Roll Call is reporting that the House ethics committee “has drafted rules that for the first time would define gay married couples as ‘spouses’” in the financial disclosure forms Congressional members and their staffers file each year. While the change would not affect any openly gay members — none have married — “it is possible that there are gay married couples among the thousands of senior Congressional staff who are required to complete the form each year.”
“Activists on both sides of the gay marriage issue said the reporting requirements, if adopted, would mark the first time Congress has recognized a gay partner as a spouse,” the paper notes.
The draft rules were posted this week, but were taken down after “Roll Call inquired about them.” Here, however is an HTML version of the archived copy, page 12:
While the new rules, if finalized, could mark an important step forward towards equality, one gay rights advocate told Roll Call that “the disclosure requirement is an attempt to saddle gay couples with some of the obligations of marriage without providing the full benefits of marriage, such as the right to file joint federal tax returns.” “This is yet another example of the unequal treatment created by the discriminatory Defense of Marriage Act.
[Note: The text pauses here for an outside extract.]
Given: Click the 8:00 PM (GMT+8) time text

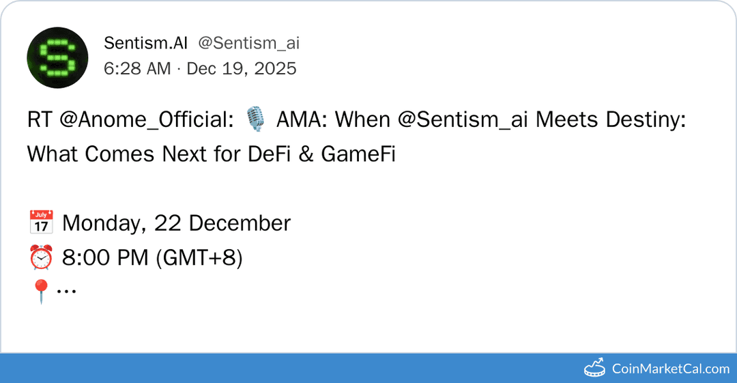Looking at the screenshot, I should pos(152,259).
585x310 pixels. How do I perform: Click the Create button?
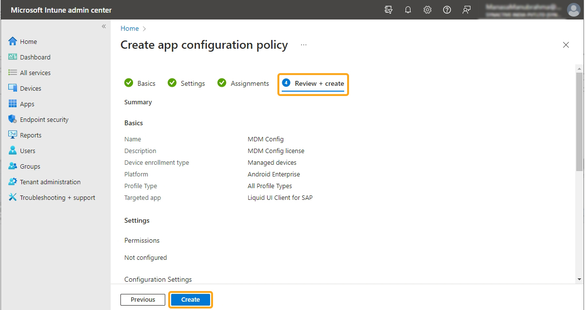(191, 300)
Married same-sex couples should be subject to the same obligations, and entitled to the same rights and benefits, as their heterosexual counterparts,” Brian Moulton, chief legislative counsel for the gay rights advocacy group Human Rights Campaign said.
The new rules may have been drafted in response to President Obama’s June 2009 memorandum calling on department and agency heads to begin internal reviews to determine if they can offer additional benefits to gay and lesbian employees.